One of the advantages of having Barack Obama as president of the hyperpower, is that it puts his great mass of fans, in America and abroad, in the position of having to think about real problems. It turns out the solution to each of them was more complicated than “get rid of Bush.” The world does not spontaneously change when the president changes.

North Korea, Iran, and a seriously unstable Pakistan continue to present plausible and pressing nuclear threats. Islamist terrorists continue to seek soft targets right around the world; and the fanatic Islamist ideology continues to win adherents, even in New York prison cells. For that matter, problems of disease, poverty, petty tyranny and oppression, with or without war, continue to afflict our species, regardless of who comes and goes from an office in Washington. America’s allies become no more likely to pull their weight, and no less apt to strike self-serving rhetorical postures.

The banking problems, the environmental and other notional issues, must be seen in a new light. It is no use just inventing bogeymen, and accusing them of imaginary crimes. Suddenly the facts matter, and the advantages of pretending disappear. …

A WSJ editorial that could have been in the revenue shortfall section from two days ago.

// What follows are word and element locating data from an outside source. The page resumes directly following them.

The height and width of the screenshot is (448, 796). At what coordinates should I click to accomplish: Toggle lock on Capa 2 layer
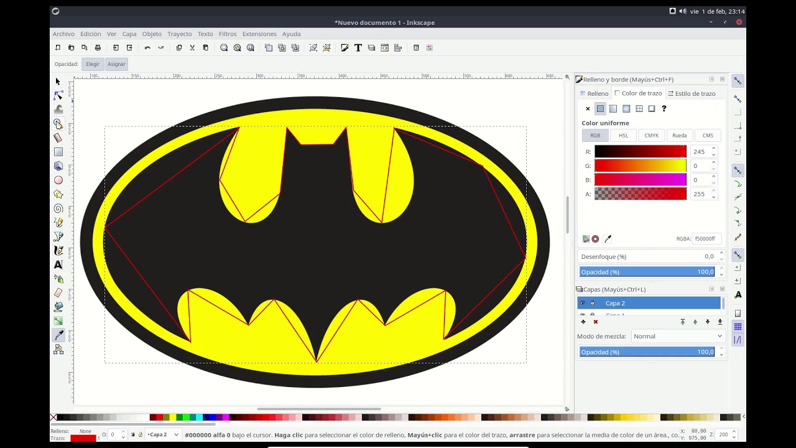point(592,303)
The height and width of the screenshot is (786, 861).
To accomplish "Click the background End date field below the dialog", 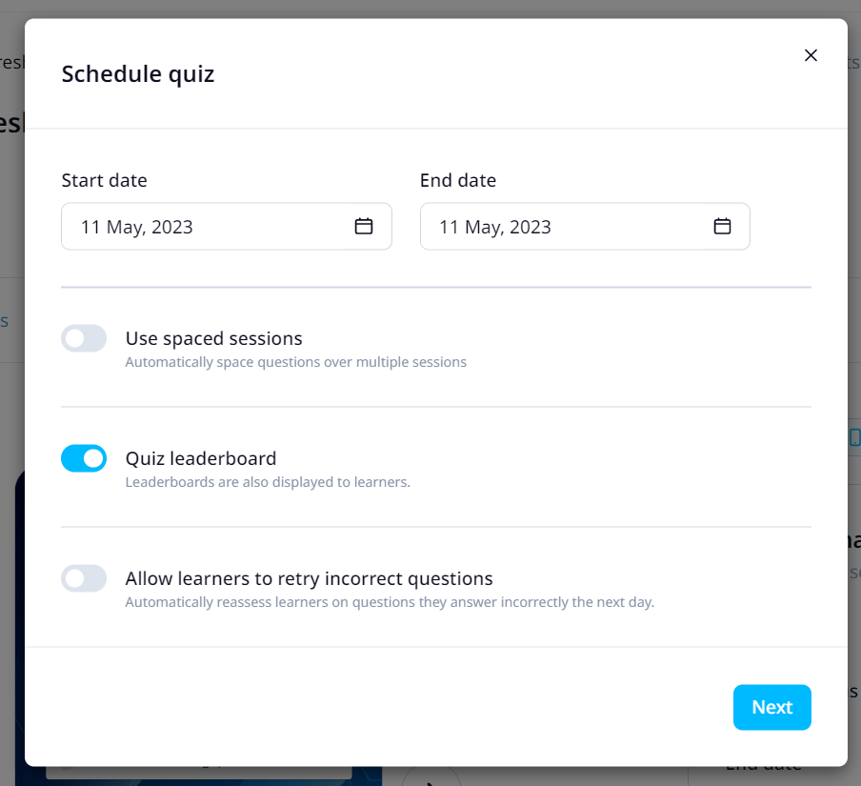I will (x=762, y=767).
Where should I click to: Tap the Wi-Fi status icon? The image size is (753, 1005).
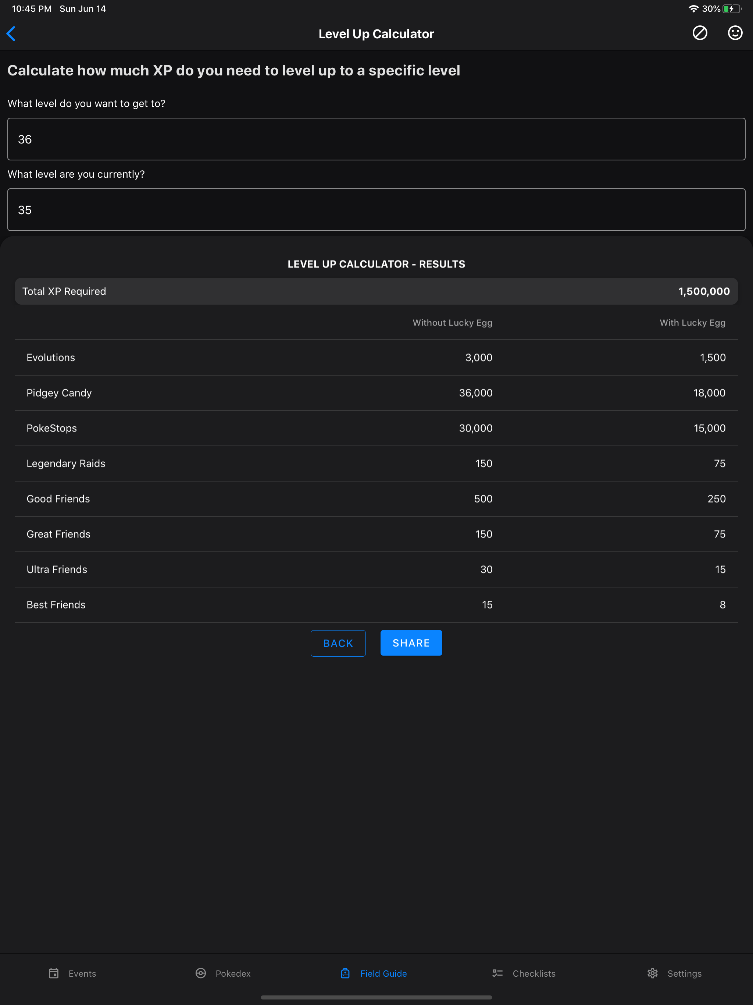pos(693,9)
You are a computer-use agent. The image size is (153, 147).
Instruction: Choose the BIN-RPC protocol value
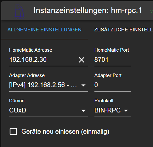click(x=108, y=110)
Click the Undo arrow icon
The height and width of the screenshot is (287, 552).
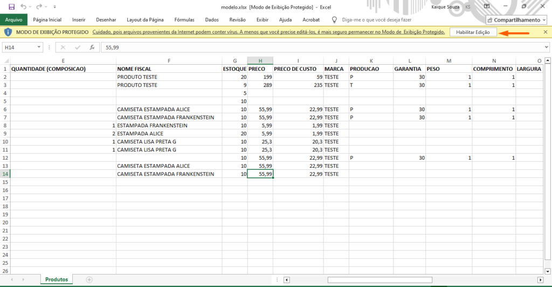click(x=24, y=6)
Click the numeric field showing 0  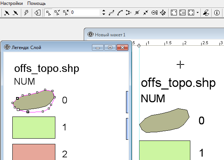[x=85, y=12]
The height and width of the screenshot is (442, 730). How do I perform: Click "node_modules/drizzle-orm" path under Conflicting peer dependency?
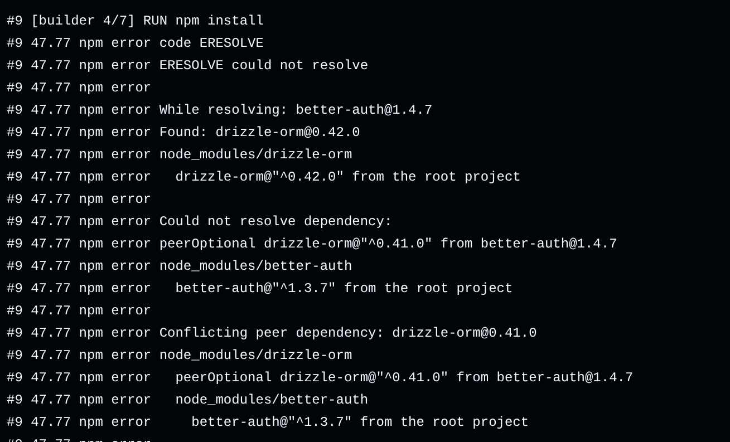(255, 356)
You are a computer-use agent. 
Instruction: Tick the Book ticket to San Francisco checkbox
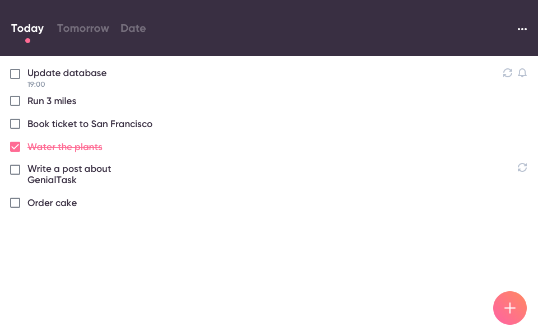tap(15, 124)
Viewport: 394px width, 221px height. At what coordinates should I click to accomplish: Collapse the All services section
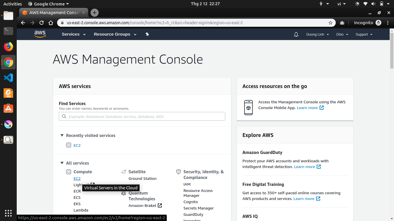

… Maryland couldn’t balance its budget last year, so the state tried to close the shortfall by fleecing the wealthy. Politicians in Annapolis created a millionaire tax bracket, raising the top marginal income-tax rate to 6.25%. And because cities such as Baltimore and Bethesda also impose income taxes, the state-local tax rate can go as high as 9.45%. Governor Martin O’Malley, a dedicated class warrior, declared that these richest 0.3% of filers were “willing and able to pay their fair share.” The Baltimore Sun predicted the rich would “grin and bear it.”

One year later, nobody’s grinning. One-third of the millionaires have disappeared from Maryland tax rolls. In 2008 roughly 3,000 million-dollar income tax returns were filed by the end of April. This year there were 2,000 …

Michael Barone grew up in Detroit so his comments on the auto bailouts can have special poignancy.

… “The volumes need to be big for Chrysler to survive,” [market analyst Tracy Handler] said. “Will they be? I have doubts about that.”

See also this BBC article (“it’s madness”). Pathetically, Chrysler hopes that even if they don’t save the company the new small cars will “[b]urnish the environmental image of Chrysler brands,” says Automotive News.

My question: How many cars does burnishing a firm’s environmental image actually sell?

Barone noted our “gangster government” favoring unions will make it hard for unionized companies to sell bonds. David Indiviglio of The Atlantic has come to the same conclusion saying investors “can’t afford to lend to unionized companies.” Actually, they will, but the rates will be higher.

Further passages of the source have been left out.